Selected passage -
In my view, some clarification is in order. As far as I have been able to ascertain, CCEFMS consists of two individuals, probably students of Ovid, who said “we two form a multitude,” but in this context I think calling themselves a group is misleading, as is the appropriation of the NLTFPD domain name.
These two individuals, seem to think that the Fire District receives and spends too much of our tax money. One of them wrote a report to that effect two years ago – the problem is that the methodology he employed in his comparison of the District to other districts was arguable at best, and a number of the facts cited in the report were in error. I’m sure we will see a rehash of this and I will leave a point-by-point rebuttal to Chief Linardos and the Board.
The “group” posts some fourteen “solutions” on their site. These include such things as getting rid of the District’s ladder truck, reducing ambulance transport, and reducing the number of firefighters,. A recurrent theme in the solutions is “the average for a district of our size.” As in so many things, however, size is not the whole story. Many “districts of our size” are surrounded by other districts that can lend aid – we are not. Many “districts of our size” do not deal with houses that are at street level on one side and fifty feet off the ground on the other. Many “districts of our size” do not have houses surrounded by pine needles and highly flammable ground cover, and many “districts of our size” do not provide water rescue, ambulance service, fuels management, etc.
One of these individuals has said that the fact that we have not had a major fire in the Village is due to luck. I don’t think so. We are fortunate to have a Fire District that, from the Chief to the newest firefighter, is composed of top-notch personnel – most of them experienced and long-term servants of the community. We have four ambulances, and we have a ladder truck that allows firefighters to reach houses that would otherwise be unreachable. I guess if I was dumped in the lake or suffering chest pains I could wait for help to come from Reno, but frankly the idea doesn’t appeal to me.

Input data -
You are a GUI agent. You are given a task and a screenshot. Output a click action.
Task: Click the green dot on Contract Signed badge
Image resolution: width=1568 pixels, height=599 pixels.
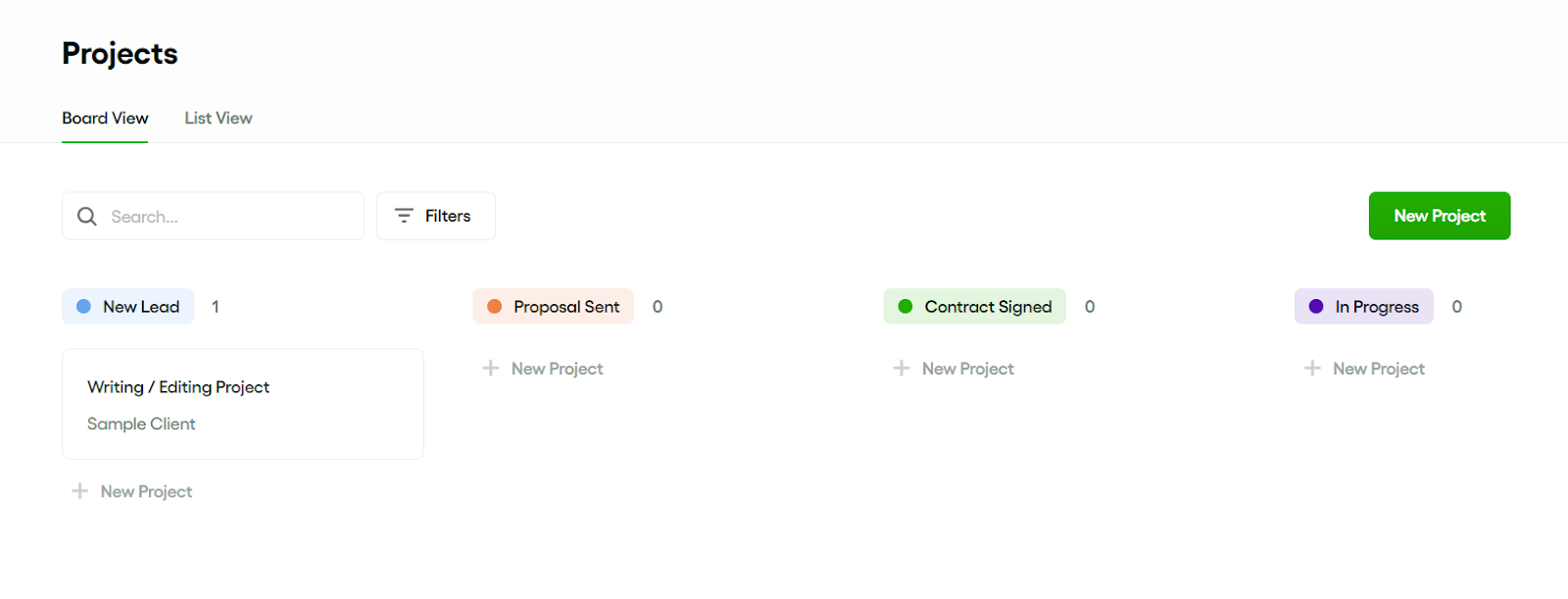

To do -
[1] According to the fire district letter above, how many ambulances does the District have?
[2] Carry on the fire district letter from its final sentence.

Expected outputs -
[1] Four.

[2]
Not long ago, a part-time resident lost her family’s condo to a fire. It took two years to rebuild. For her, those two years were two Christmases with her family that were irretrievably lost. The taxpayers of the District have spoken repeatedly – we want fire and safety service that will protect lives, protect the value of our property, and be quick and effective. NLTFPD is highly rated by the insurance industry – that means you and I pay lower fire insurance rates – reduce the services of the Fire District, and those rates will go up – do you think taxes will go down enough to make that worth it? I don’t.
CCEFMS says on their site that “The condition exists because the board has perceived – correctly so - that the public was unaware of and thus had no interest in their excessive spending.” That sort of contempt for the public’s intelligence is typical of self-appointed crusaders who think they know better than everyone else what is good for the community. Well, CCEFMS, the public is neither as unaware nor uninterested as you think, and if you don’t believe that, wait and see the support that is rallied for the NLTFPD in the face of your manipulative and dishonest attempt to pull the wool over the public’s eyes.